Mitochondrial impairment induced by poly(ADP‐ribose) polymerase‐1 activation in cortical neurons after oxygen and glucose deprivation

Neuronal cells injured by ischemia and reperfusion to a certain extent are committed to death in necrotic or apoptotic form. Necrosis is induced by gross ATP depletion or ‘energy crisis’ of the cell, whereas apoptosis is induced by a mechanism still to be defined in detail. Here, we investigated this mechanism by focusing on a DNA damage‐sensor, poly(ADP‐ribose) polymerase‐1 (PARP‐1). A 2‐h oxygen and glucose deprivation (OGD) followed by reoxygenation (Reox) induced apoptosis, rather than necrosis, in rat cortical neurons. During the Reox, PARP‐1 was much activated and autopoly(ADP‐ribosyl)ated, consuming the substrate, NAD + . Induction of apoptosis by OGD/Reox was suppressed by overexpression of Bcl‐2, indicating mitochondrial impairment in this induction process. Mitochondrial permeability transition (MPT), or membrane depolarization, and a release of proapoptotic proteins, i.e. cytochrome c , apoptosis‐inducing factor and endonuclease G, from mitochondria were observed during the Reox.
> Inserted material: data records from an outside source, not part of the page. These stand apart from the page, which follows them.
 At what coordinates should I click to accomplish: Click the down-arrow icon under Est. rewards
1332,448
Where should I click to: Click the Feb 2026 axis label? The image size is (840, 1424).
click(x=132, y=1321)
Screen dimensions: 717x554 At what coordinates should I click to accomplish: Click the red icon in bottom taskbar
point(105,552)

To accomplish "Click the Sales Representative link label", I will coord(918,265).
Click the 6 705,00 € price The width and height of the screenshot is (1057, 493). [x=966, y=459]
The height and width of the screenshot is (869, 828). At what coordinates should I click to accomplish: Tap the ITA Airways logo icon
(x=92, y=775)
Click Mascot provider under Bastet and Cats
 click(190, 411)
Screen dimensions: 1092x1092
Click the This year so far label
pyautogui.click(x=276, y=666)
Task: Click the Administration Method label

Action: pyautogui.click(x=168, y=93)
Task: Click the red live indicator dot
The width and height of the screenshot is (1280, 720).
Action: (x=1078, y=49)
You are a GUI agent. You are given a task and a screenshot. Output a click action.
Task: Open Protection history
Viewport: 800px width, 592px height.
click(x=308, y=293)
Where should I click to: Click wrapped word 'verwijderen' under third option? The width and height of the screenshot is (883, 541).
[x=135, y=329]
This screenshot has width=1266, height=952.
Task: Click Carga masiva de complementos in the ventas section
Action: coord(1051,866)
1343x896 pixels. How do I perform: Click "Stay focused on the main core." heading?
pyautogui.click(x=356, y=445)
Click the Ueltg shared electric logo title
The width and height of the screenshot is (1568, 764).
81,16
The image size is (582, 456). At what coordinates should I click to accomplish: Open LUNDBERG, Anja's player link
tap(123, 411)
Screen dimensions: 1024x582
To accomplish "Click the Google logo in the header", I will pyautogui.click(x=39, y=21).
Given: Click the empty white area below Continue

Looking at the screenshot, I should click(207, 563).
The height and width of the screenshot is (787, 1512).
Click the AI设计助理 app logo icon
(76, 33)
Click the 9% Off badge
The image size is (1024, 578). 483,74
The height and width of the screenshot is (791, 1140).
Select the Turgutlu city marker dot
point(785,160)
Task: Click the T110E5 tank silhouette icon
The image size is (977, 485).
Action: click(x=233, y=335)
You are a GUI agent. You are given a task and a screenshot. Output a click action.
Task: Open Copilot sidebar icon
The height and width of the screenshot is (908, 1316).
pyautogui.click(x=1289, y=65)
These apoptotic changes of mitochondria and the nucleus were attenuated by PARP‐1 inhibitors, 1,5‐dihydroxyisoquinoline and benzamide, and also by small interfering RNA specific for PARP‐1. These results indicated that PARP‐1 plays a principal role in inducing mitochondrial impairment that ultimately leads to apoptosis of neurons after cerebral ischemia.